══ Trecho selecionado

I Assembleia da Juventude Indígena do Nordeste define agenda de lutas pelo direito à terra
A expectativa era de um encontro na aldeia Pedra D’água, Terra Indígena Xukuru do Ororubá, município de Pesqueira (PE), mas as duas centenas de jovens indígenas do Nordeste perceberam que na verdade se tratava de uma Assembleia. Entre os dias 21 e 23 de maio, os autointulados Filhos da Constituinte, tema do encontro, se debruçaram sobre os problemas da conjuntura do país em interface com a luta de seus povos.
O que os jovens indígenas fizeram, na verdade, uma analisar os flagrantes desrespeitos à Constituição de 1988, e não apenas no que tange os direitos dos povos. Decidiram não reconhecer o “governo do presidente interino Michel Temer como legítimo”, e foram além: “Sentimos a necessidade de fortalecer os jovens no conhecimento de seus direitos e deveres junto aos seus povos. Procuramos articular a juventude de diversos povos do Nordeste para que estes conheçam e reconheçam a importância do processo constituinte”, diz trecho da carta da I Assembleia da Juventude Indígena do Nordeste.
A Proposta de Emenda à Constituição (PEC) 215 também foi alvo de críticas dos jovens e a devida participação deles nas lutas de resistência a propostas do gênero. O Marco Temporal, que foi incorporado à PEC 215, passou a ser entendido pela juventude como uma nova forma de atacar o direito à terra. Essa tese defende que território indígena só pode ser demarcado caso o povo que o revindique comprove ocupação ou litígio a partir da promulgação da Constituição, 5 de outubro de 1988.
Leia a carta da I Assembleia na íntegra:
Carta da I Assembleia da Juventude do Nordeste
Nós jovens e lideranças indígenas do Nordeste estivemos reunidos em assembleia, na Aldeia Pedra D’água Terra Indígena Xukuru do Ororubá entre os dias 21 e 23 de Maio de 2016, em homenagem ao grande Guerreiro da Paz Xikão Xukuru, com o tema: FILHOS DA CONSTITUINTE, se fizeram presentes nesse momento os povos indígenas dos estados da Bahia (Pataxó, Pataxó hã hã hãe, Tumbalala, Tuxá, Tupitambá), Alagoas (Xukuru Kariri, Katokinn, Koiupanká, Kalankó), Paraíba (Potiguara, Tabajara), Ceará (Kanidé, Pitaguary, Anacé, Tapeba), Rio Grande do Norte (Potiguara do Amarelão) e Pernambuco (Atikun, Entre Serras Pankararú, Kambiwá, Kampinawá, Pankará de Itacuruba, Pankararú, Pipipã, Truká, Tuxá e Xukuru), juntamente com os nossos parceiros e aliados da causa indígena.

════

(Questões e tarefas):
**1.** No texto sobre a assembleia da juventude indígena do Nordeste, a partir de que data a tese do Marco Temporal exige que o povo comprove ocupação ou litígio?
**2.** Por favor, dê a continuação do texto sobre a assembleia da juventude indígena do Nordeste a partir do ponto em que ele termina.

══ Trechos dos registros

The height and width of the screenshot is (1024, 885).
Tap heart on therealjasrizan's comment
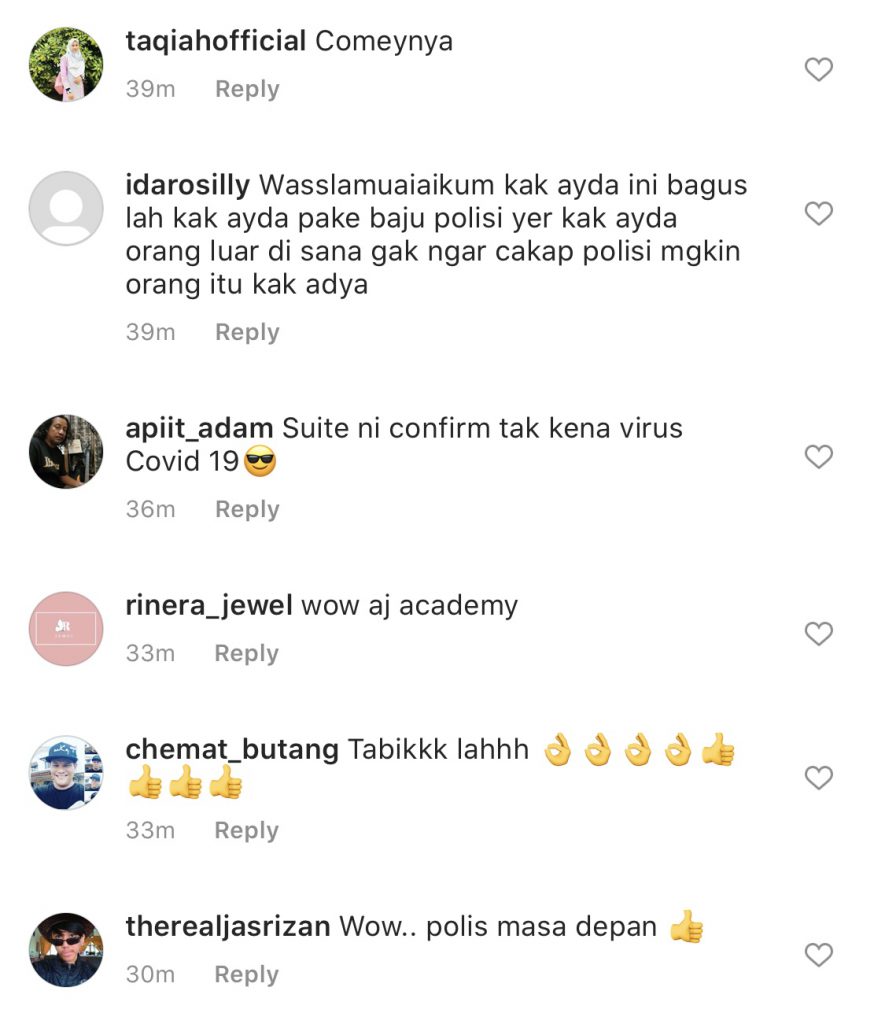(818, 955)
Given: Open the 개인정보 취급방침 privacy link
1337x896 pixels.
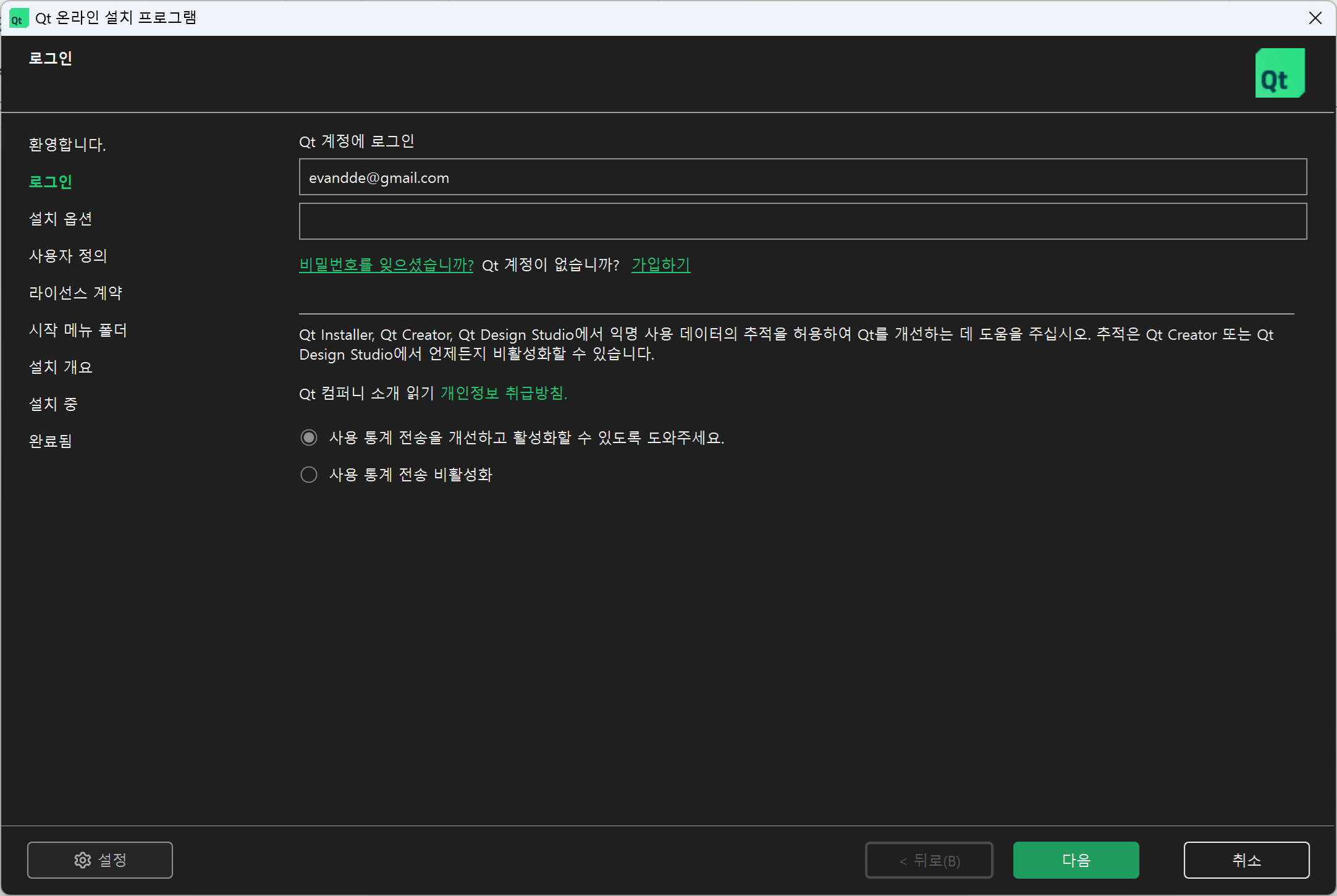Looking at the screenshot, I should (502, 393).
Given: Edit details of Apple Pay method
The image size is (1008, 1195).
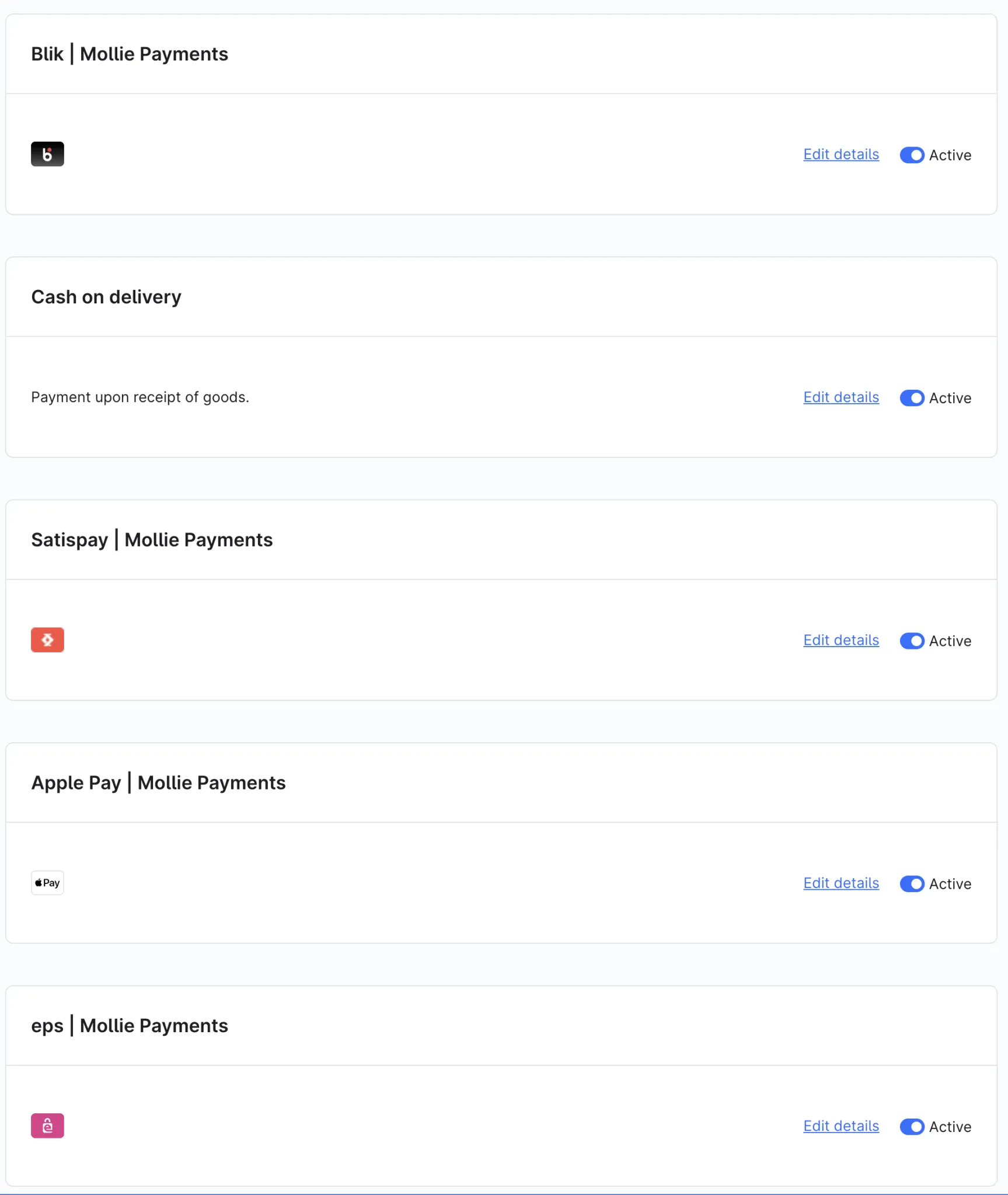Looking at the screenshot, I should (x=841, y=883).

════
══ Trechos dos registros

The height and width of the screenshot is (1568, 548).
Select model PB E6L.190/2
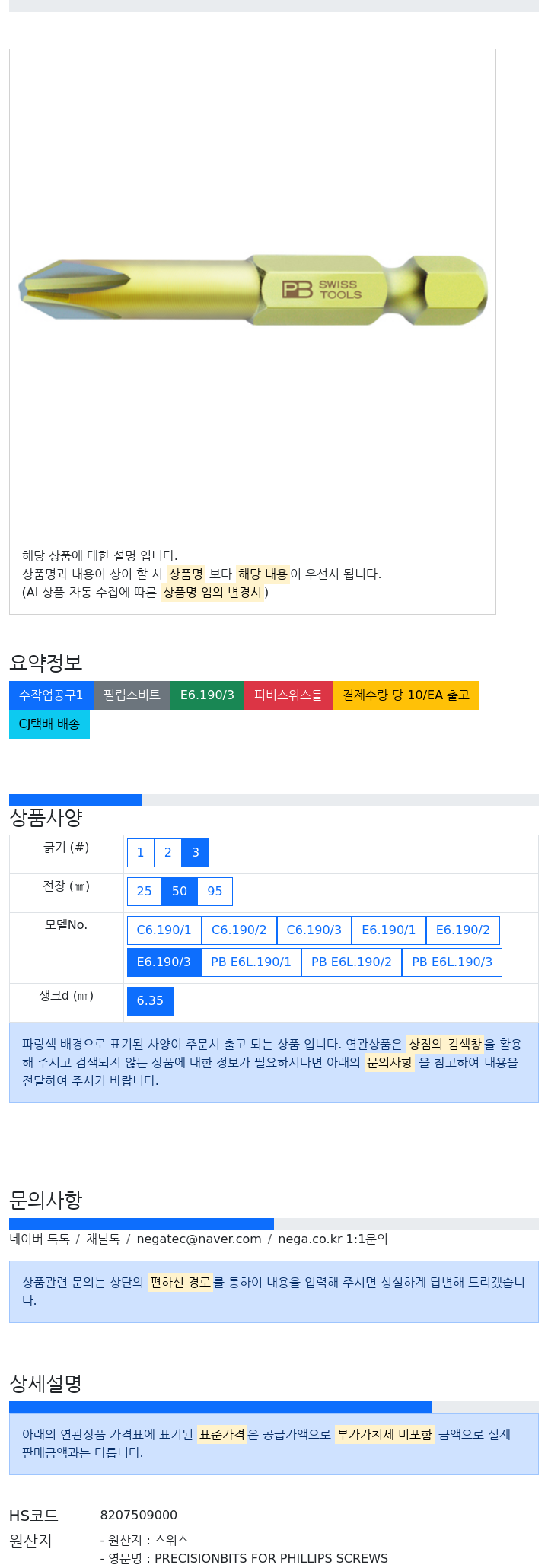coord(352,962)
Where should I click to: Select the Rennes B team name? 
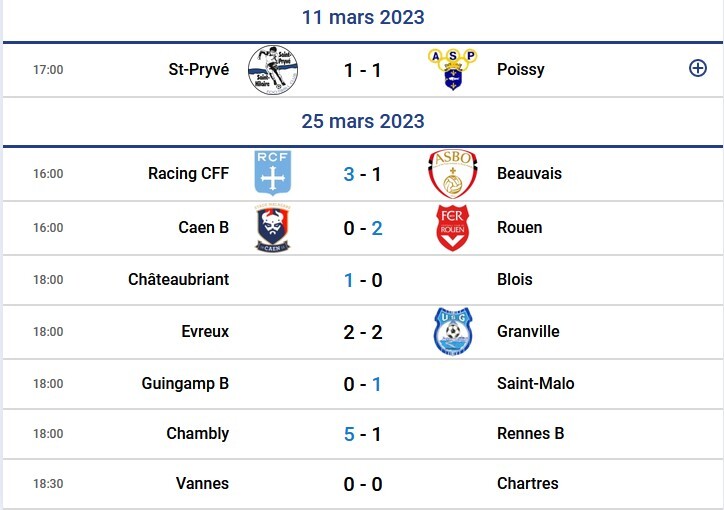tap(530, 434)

════
══ Trechos dos registros

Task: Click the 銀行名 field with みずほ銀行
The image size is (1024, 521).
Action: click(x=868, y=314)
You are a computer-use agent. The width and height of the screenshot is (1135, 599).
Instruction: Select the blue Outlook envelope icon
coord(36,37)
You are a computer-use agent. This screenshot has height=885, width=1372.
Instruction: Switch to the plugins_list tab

════

(Respostas do exercício):
**1.** A partir da promulgação da Constituição, em 5 de outubro de 1988.

**2.**
Partindo da preocupação mediante a conjuntura política pela a qual o nosso país passa, e não reconhecendo o governo do presidente interino Michel Temer como legítimo, sentimos a necessidade de fortalecer os jovens no conhecimento de seus direitos e deveres junto aos seus povos. Procuramos articular a juventude de diversos povos do Nordeste para que estes conheçam e reconheçam a importância do processo constituinte e como esse momento se assemelha ao qual passamos hoje, momento este de reafirmamos os nossos direitos garantidos na constituição de 1988, que naquele marco histórico contou com a participação de várias das nossas lideranças.
Os povos presentes por meio de um túnel do tempo reviveram a memória dos processos de luta pelos os quais passaram desde o princípio da colonização até o presente momento. Podemos então perceber a força e resistência dos nossos povos, na luta pela a posse e permanência nos nossos territórios sagrados que são as moradias dos nossos encantados.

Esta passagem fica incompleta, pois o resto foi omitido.